Some of the nettles succumbed to the mower, others got secateured down to the ground, some lived to sting my wrists another day (three-quarter-length sleeves and short gardening gloves are a bad combination for nettle-wrangling). I pulled up about a mile of bindweed (and removed a pot of paint from underneath it), hacked back a few brambles (eating the blackberries first) and sorted through the miniature midden: a heap of broken tiles, some lumps of concrete, several half-bricks, some scrappy pieces of wood and MDF, a couple of plastic bottle-lids, an old cigarette lighter, and a large curved white bone like a rib. Bleached bones and stony rubbish. My own tiny waste land.

In the process of attacking the abode of stones and the pit of vines I uprooted an army of woodlice, several small spiders, one enormous spider (the sort so big that I could hear its feet clacking on the wood of the fence as it stalked indignantly out of reach), two small brownish frogs, an even smaller yellowish frog which sprang up out of the chickweed like a jack-in-the-box, small yellow-shelled snails and even smaller slugs, a tiny caterpillar all curled up like a soft green ammonite, and a couple of huge hairy caterpillars which seemed to be doing their best to battle the bindweed by eating it all.

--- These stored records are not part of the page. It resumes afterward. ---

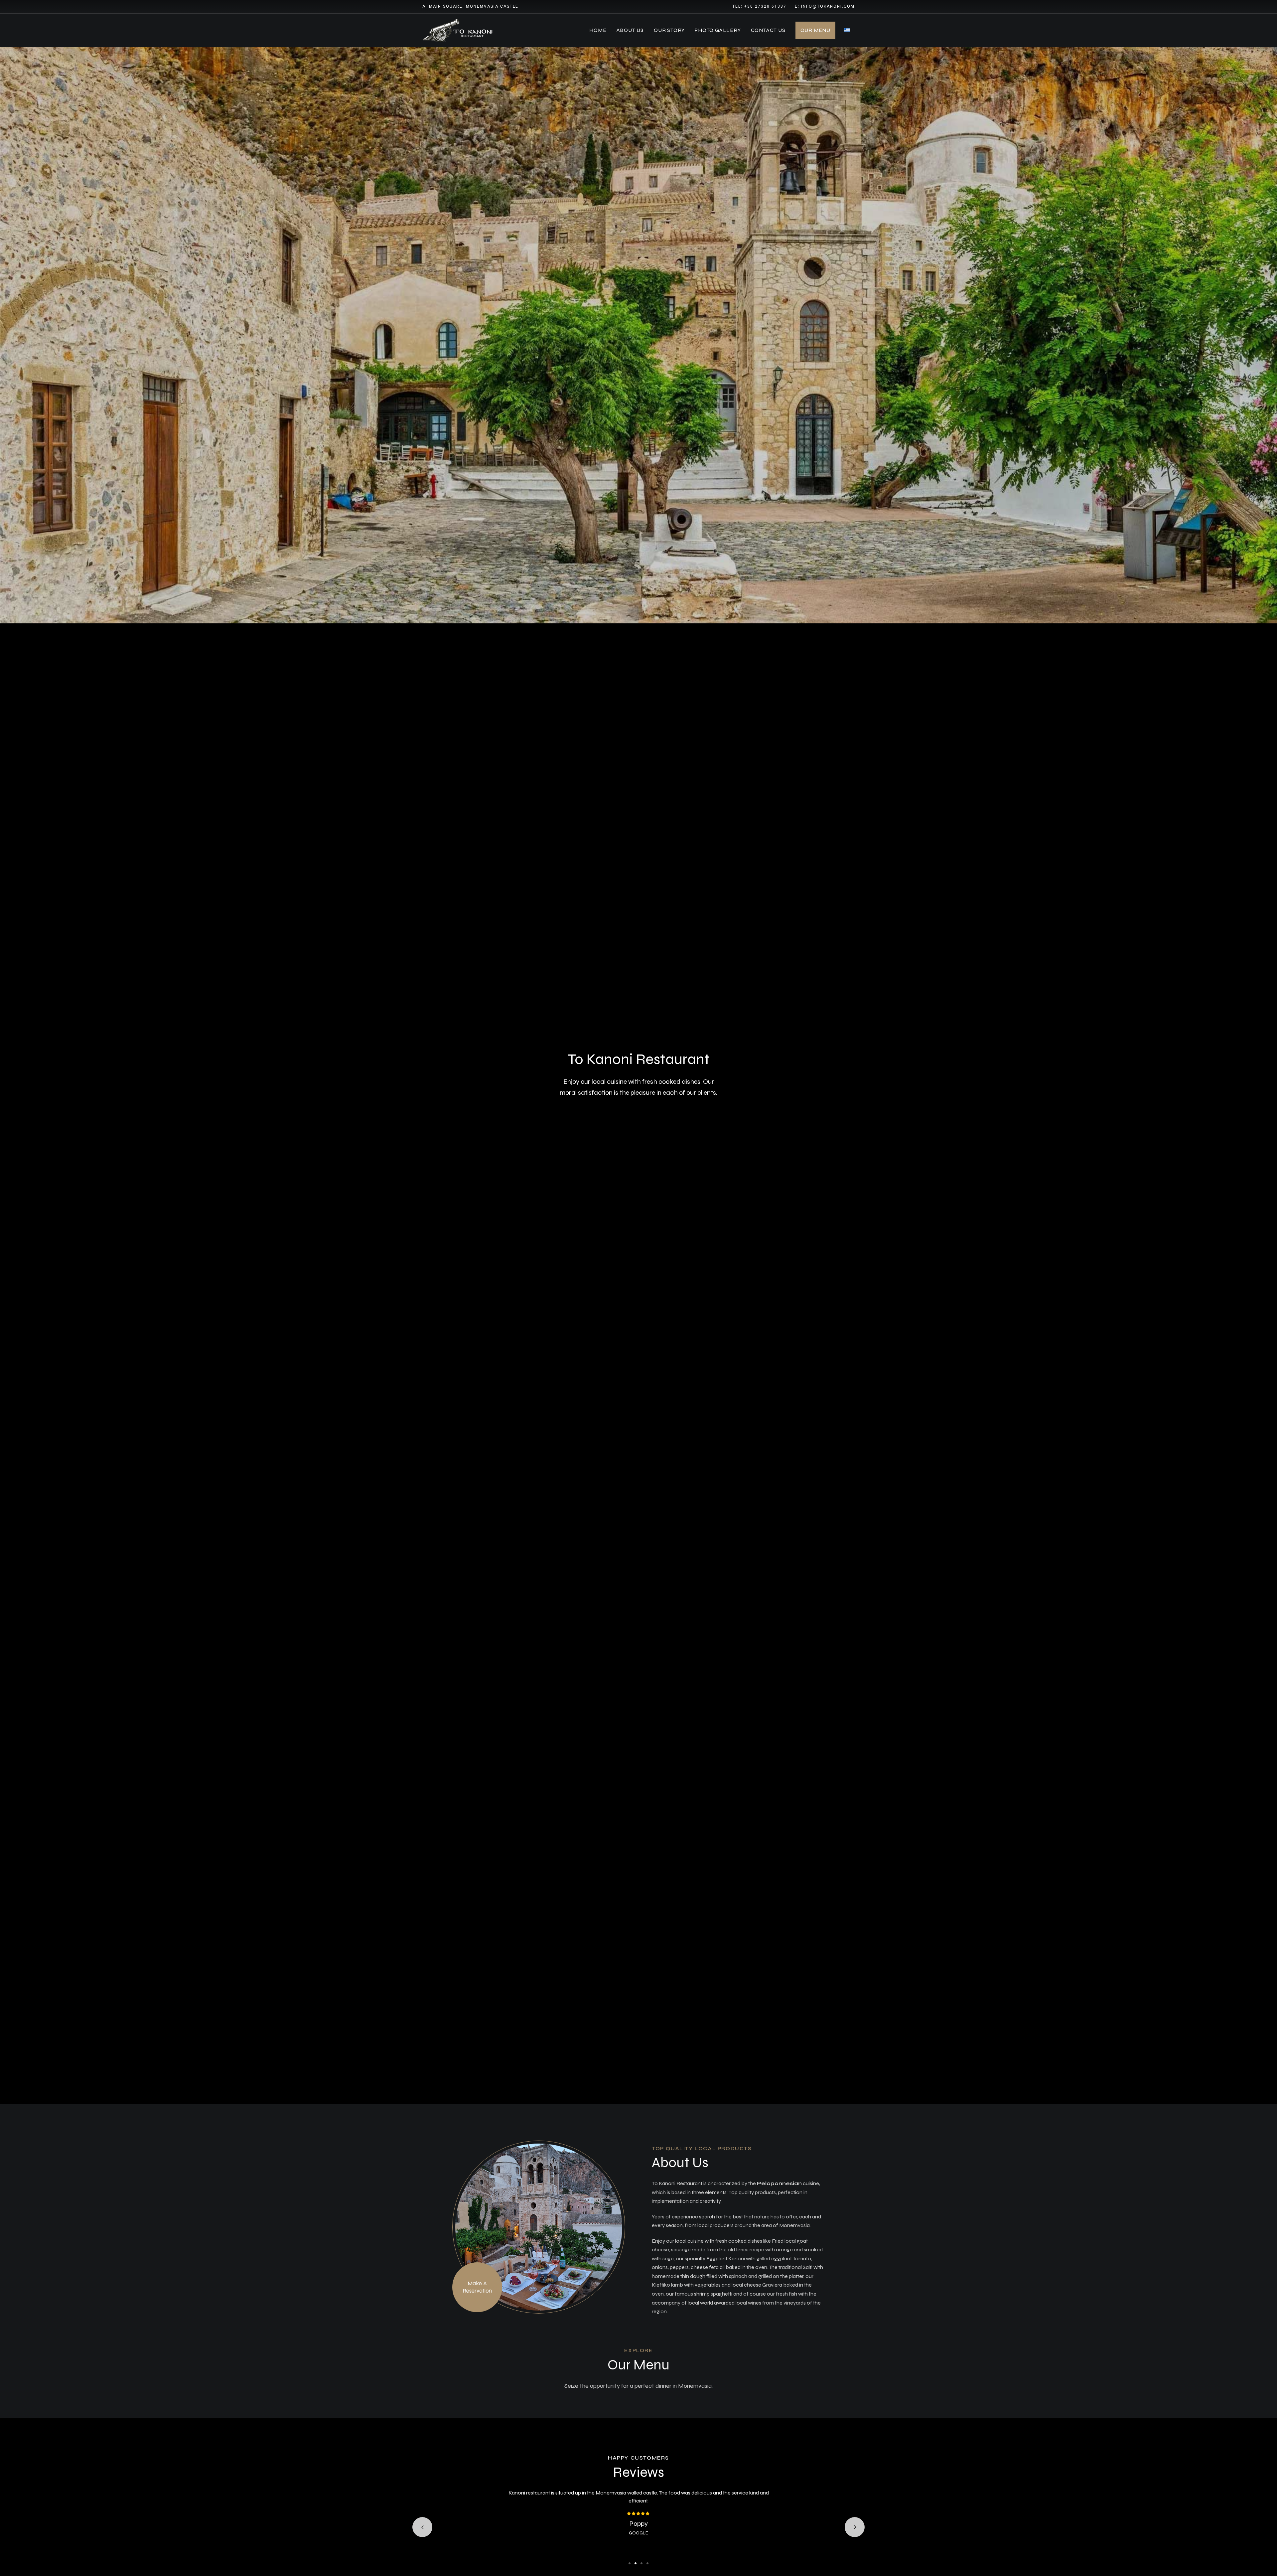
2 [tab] (635, 2563)
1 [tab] (630, 2563)
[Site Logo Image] (459, 30)
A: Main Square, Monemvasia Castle (470, 6)
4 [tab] (647, 2563)
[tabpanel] (638, 2513)
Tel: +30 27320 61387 (759, 6)
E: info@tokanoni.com (825, 6)
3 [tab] (641, 2563)
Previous (422, 2527)
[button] (477, 2287)
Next (855, 2527)
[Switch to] (847, 30)
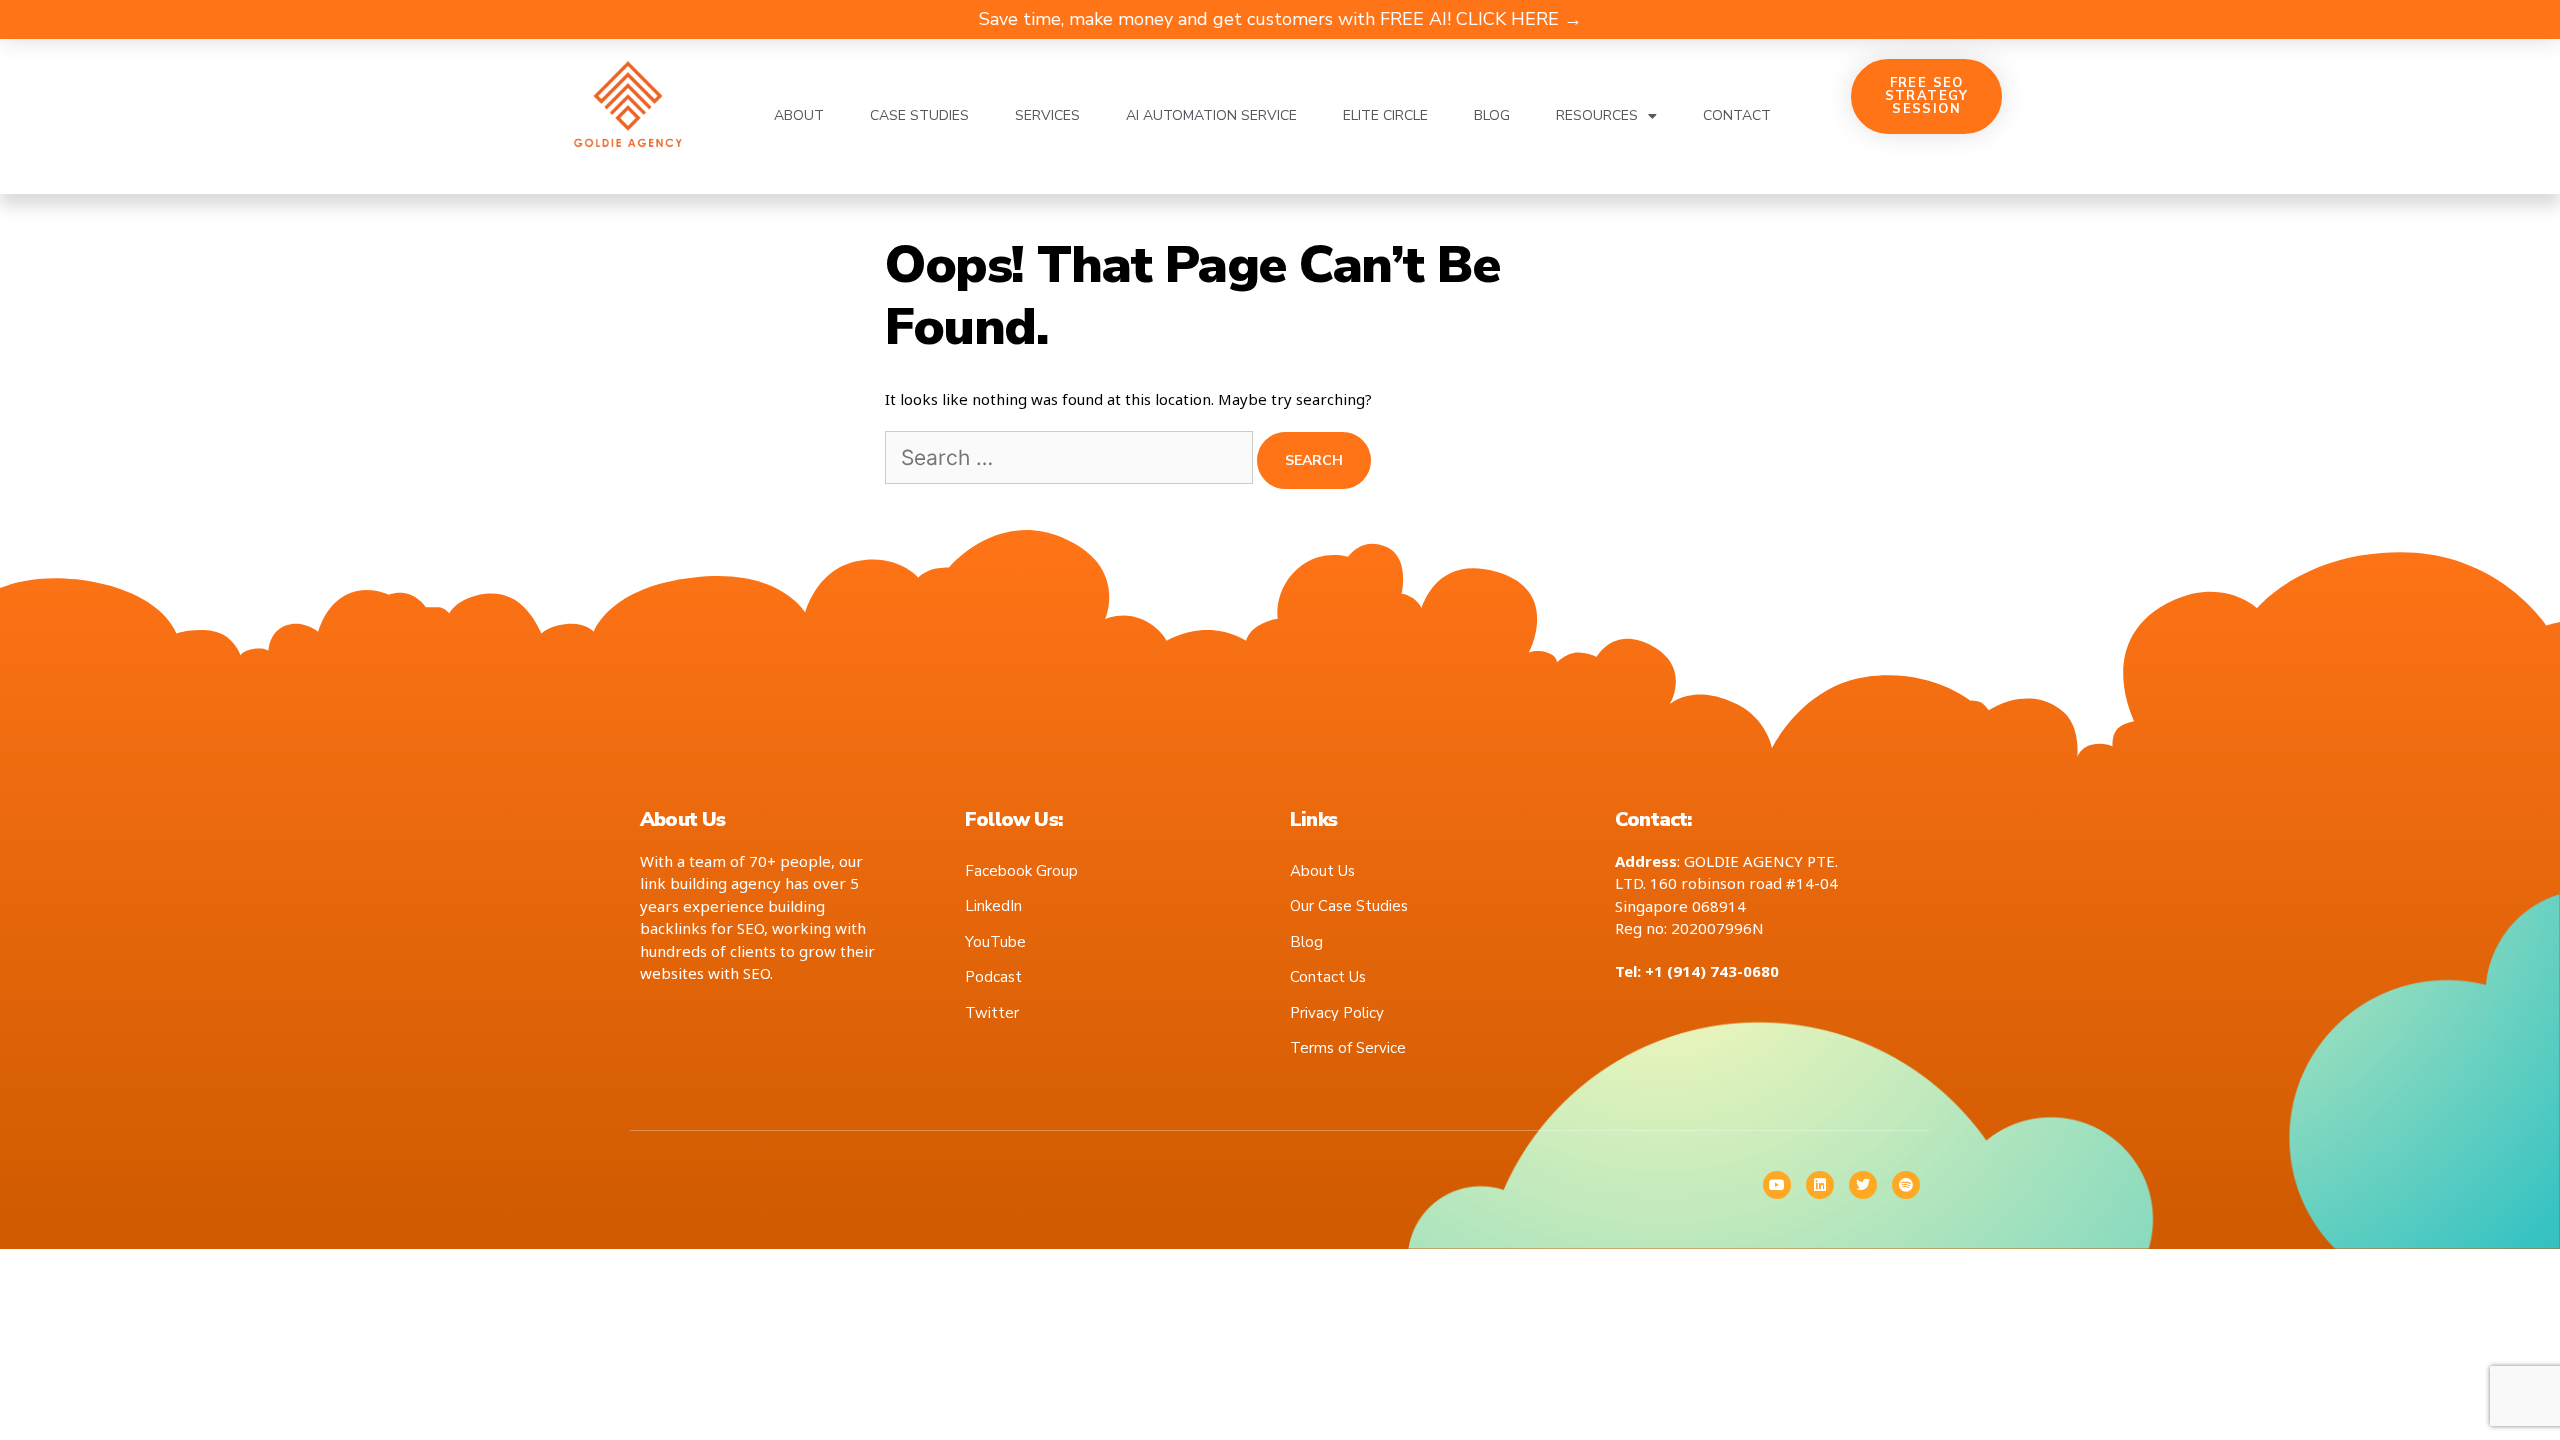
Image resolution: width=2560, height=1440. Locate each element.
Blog (1492, 115)
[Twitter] (1863, 1185)
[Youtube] (1777, 1185)
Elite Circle (1385, 115)
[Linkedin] (1820, 1185)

To the spiders and frogs I must be Shiva, Destroyer of Worlds. No, nothing so important, just some sudden hairy mammal crashing oafishly through their threads and burrows. I hate wrecking these little ecosystems, I would love to leave the beetles and caterpillars to their business and take my big feet of fail elsewhere; but like the rest of my species I was born selfish, and the creatures were in the space that will be my vegetable patch, and the nettles and brambles were in the space that will be my tidy little English lawn (or at least some soft grass to sit on in summer). I have never been a committed gardener; I hack at things in fits and starts, small splashes of effort followed by long stagnant periods of apathy, and I think underlying the surface laziness (and the general sense of futility which taints all tasks which are explicitly fighting entropy) is a feeling that my attempts to curate the wilderness are not just hubristic but an offence against the order of things. It doesn't help that the only plants I recognise are weeds: I can pick out our groundsel, chickweed, nettles, dandelions, bindweed, brambles, rosebay willowherb ... but show me a 'proper' plant and I'll shrug in confusion. I like the look of the bright flowers and well-defined leaves of well-ordered gardens, but I know the raggedy plants that grow out from under things. I pull them up in handfuls every now and then out of some misplaced sense of duty, but they grow back in a heartbeat.

Every time I lifted a stone, something small scurried out from underneath it, rushing around in the unwelcome light, a many-legged burst of busy energy, until it found another dark hiding place.

I think part of my problem is that I empathise too much with the insects.